===== EXERCISE MATERIAL =====

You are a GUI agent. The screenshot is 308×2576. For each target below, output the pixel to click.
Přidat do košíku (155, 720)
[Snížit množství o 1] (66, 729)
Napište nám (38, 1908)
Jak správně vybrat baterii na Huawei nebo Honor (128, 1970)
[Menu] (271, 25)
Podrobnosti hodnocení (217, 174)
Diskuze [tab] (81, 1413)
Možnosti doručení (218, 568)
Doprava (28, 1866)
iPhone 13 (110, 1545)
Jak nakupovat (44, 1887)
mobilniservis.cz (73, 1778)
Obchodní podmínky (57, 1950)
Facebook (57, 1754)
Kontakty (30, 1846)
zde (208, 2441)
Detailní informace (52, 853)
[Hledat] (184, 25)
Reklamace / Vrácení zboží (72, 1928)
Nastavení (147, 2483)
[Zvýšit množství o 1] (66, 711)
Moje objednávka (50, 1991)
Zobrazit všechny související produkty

=====

_HOW TO COMPLETE THIS TASK_. Exactly the lines from the one containing "Moje objednávka (50, 1991)" through the last line of the material above are to be returned, with nothing else.

_ANSWER TO THIS PROBLEM_.
Moje objednávka (50, 1991)
Zobrazit všechny související produkty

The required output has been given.